The Obama administration will restore security aid to Bahrain, the key American military ally in the Middle East that has conducted airstrikes against Islamic State militants and houses a major U.S. naval base across the Persian Gulf from Iran. The renewal comes even though the State Department says human rights remain inadequate in the kingdom following the regime’s 2011 crackdown on Arab Spring demonstrators which led to the U.S. ban.
Though Washington and Manama have maintained strong military-to-military ties throughout three years of reduced aid, the full restoration shows how the U.S. puts a premium on defense relations. Bahrain has hosted since 1946 the U.S. Navy’s Fifth Fleet headquarters, a military command that oversees American ships in the Middle East. About 7,000 Americans are based there, including the forward headquarters of U.S. Marines in the region.
But the U.S. will not yet resume aid to the regime’s interior ministry.
“[W]e believe it is important to recognize that the government of Bahrain has made some meaningful progress on human rights reforms and reconciliation,” State Department spokesman John Kirby said in a statement Monday.
Kirby pointed to Bahrain’s “recent release of a number of prisoners charged with crimes related to their political association and expression.”
Political opposition to Bahrain’s royal family led to clashes between protesters and security forces in 2011, centered on Manama’s Pearl Roundabout. Protesters and police officers were killed during these demonstrations and the regime continues to imprison pro-democracy opposition leaders.
The Obama administration cut about $15 million in foreign military financing for Bahrain in 2012, providing $10 million. The U.S. gave Bahrain $12.6 million in 2013, but assistance went back to $10 million in 2014 and $7.5 million in 2015.

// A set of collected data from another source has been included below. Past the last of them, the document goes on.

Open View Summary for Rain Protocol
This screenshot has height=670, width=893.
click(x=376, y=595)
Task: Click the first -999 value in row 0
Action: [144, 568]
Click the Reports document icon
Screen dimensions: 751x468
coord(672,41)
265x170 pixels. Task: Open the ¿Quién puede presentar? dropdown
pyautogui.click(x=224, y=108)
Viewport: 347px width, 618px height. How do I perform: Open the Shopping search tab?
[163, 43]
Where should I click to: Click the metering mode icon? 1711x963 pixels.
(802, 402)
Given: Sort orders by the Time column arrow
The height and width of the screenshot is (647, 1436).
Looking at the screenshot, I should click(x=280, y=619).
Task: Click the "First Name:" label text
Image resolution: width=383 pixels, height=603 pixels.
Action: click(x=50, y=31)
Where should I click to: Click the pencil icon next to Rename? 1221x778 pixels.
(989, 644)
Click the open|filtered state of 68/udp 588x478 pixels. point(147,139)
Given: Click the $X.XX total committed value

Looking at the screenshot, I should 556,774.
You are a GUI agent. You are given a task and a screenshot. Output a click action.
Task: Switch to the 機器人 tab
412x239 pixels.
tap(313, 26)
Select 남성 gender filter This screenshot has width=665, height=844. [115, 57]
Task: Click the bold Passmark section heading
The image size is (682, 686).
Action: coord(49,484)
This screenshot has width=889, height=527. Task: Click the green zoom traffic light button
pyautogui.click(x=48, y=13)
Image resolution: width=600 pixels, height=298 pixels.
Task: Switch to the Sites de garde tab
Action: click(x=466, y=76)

“Apparently to address the government’s use of force against protesters, the Administration has held up some sales to Bahrain of arms, particularly those that could be used for internal security purposes, and has somewhat reduced Bahrain’s Foreign Military Financing (FMF) assistance,” Kenneth Katzman of the Congressional Research Service, wrote in a May report. “Yet, the U.S.-Bahrain defense relationship apparently remains intact, as exemplified by Bahrain’s participation in U.S.-led air strikes against the Islamic State organization in Syria.”
The Pentagon bases F-16s and F/A-18 fighters and P-3 surveillance planes at Isa Air Base in the southeast region of the island nation.